## Provided passage:
────────

A nationwide run on toilet paper, fueled by fears the COVID-19 pandemic will lead to weeks of home confinement, has led to empty store shelves across America, including here in the Cape Girardeau area.
"We're selling it as quickly as we can get it in," said the manager of one Cape Girardeau grocery store where it wasn't unusual last week for a shipment of toilet paper to sell out within minutes. At another store, signs above empty shelves told shoppers there was a limit of one package of toilet paper per customer.
Meanwhile, toilet paper production is in "overdrive" a few miles away at one of the world's largest paper product manufacturing facilities.
The coronavirus outbreak has led to high demand for toilet paper and paper towels "in record amounts across our whole system," said Jack Geissinger, manager of the Family Care Division at the Procter & Gamble plant north of Cape Girardeau. "Both Bounty and Charmin brands are seeing increased sales as people keep focusing on personal hygiene."
Paper towels, he said, are in high demand because people are using them to clean household counters and other surfaces.
As for consumer demand for toilet paper, Geissinger said its "hard to project" how long the excess demand will roll on.
"At some point people's pantries are going to be full," he said.
"This would normally be an average month (for toilet paper sales), but it's certainly higher than it's been in a number of years so we're putting everything into overdrive," Geissinger added and said production lines are running 24 hours a day, seven days a week, and the company is doing its best to equitably distribute Charmin and Bounty products to grocery stores and other retail outlets.
"We're working with our customers and retailers so they can all have something rather than one or two taking most of it," he said. "Everybody's getting something. They're not all getting what they want, but we're giving them more than we ever have."
Although the plant is running at or near full capacity, Geissinger said keeping up with the short-term demand is not always possible.
"The reality is we cannot meet all of the demand now," he said. "We'll catch up (but for now) we are working with retailers to make sure we share what we're producing and that's a key thing."
P&G has more than 500 employees in its Family Care Division here and about the same number in the plant's Baby Care Division, which makes Pampers brand diapers and other baby care products. "Baby Care is also seeing a surge in orders," Geissinger said.
All told, the P&G plant has more than 1,100 employees plus a few hundred contractors, all of whom, Geissinger said, are mindful of the measures recommended by health authorities to help control the spread of the COVID-19 virus such as additional hand washing, social distancing and staying home when necessary.
"The safety of our employees and their health is most critical to us and we're doing a lot of workarounds just to make sure they're safe while making our products," he said. "We're adapting."

────────

## Problem set:
a) In the toilet paper article, how long are the production lines at the plant running?
b) Translate this sentence from the toilet paper article into Spanish: "Paper towels, he said, are in high demand because people are using them to clean household counters and other surfaces."
c) From the toilet paper article, copy down the part that opens with the words containing "Paper towels, he" and closes with "other retail outlets.".
The records are not needed for this work.

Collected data
────────

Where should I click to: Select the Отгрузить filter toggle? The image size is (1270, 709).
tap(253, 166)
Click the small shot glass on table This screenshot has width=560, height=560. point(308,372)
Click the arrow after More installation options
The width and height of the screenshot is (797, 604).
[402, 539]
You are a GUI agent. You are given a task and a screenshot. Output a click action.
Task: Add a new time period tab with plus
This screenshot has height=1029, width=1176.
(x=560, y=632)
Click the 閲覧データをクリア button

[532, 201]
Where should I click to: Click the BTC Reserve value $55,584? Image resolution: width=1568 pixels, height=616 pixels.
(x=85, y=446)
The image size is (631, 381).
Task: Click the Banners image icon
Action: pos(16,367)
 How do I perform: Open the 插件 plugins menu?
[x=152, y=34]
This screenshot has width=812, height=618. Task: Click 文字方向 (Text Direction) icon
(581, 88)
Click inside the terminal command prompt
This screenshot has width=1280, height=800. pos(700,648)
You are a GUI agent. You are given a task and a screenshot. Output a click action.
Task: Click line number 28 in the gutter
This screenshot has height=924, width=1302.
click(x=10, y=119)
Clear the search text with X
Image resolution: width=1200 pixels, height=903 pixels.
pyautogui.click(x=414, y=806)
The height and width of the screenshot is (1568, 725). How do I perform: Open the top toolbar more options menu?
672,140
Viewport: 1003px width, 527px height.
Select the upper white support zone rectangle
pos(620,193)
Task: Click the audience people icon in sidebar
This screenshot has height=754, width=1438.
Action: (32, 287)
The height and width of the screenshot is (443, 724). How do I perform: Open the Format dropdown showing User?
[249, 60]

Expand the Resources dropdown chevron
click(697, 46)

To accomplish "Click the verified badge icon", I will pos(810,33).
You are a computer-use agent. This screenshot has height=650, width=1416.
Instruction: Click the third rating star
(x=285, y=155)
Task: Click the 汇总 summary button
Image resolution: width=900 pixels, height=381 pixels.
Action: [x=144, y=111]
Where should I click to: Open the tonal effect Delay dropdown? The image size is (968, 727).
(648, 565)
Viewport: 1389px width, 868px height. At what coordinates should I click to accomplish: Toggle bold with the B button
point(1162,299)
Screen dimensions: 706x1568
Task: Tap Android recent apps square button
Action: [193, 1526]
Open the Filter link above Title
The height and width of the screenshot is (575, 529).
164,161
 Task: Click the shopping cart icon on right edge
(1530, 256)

────────

## Per-task answers:
a) They are running 24 hours a day, seven days a week.

b) Las toallas de papel, dijo, tienen mucha demanda porque la gente las usa para limpiar las encimeras de la casa y otras superficies.

c)
Paper towels, he said, are in high demand because people are using them to clean household counters and other surfaces.
As for consumer demand for toilet paper, Geissinger said its "hard to project" how long the excess demand will roll on.
"At some point people's pantries are going to be full," he said.
"This would normally be an average month (for toilet paper sales), but it's certainly higher than it's been in a number of years so we're putting everything into overdrive," Geissinger added and said production lines are running 24 hours a day, seven days a week, and the company is doing its best to equitably distribute Charmin and Bounty products to grocery stores and other retail outlets.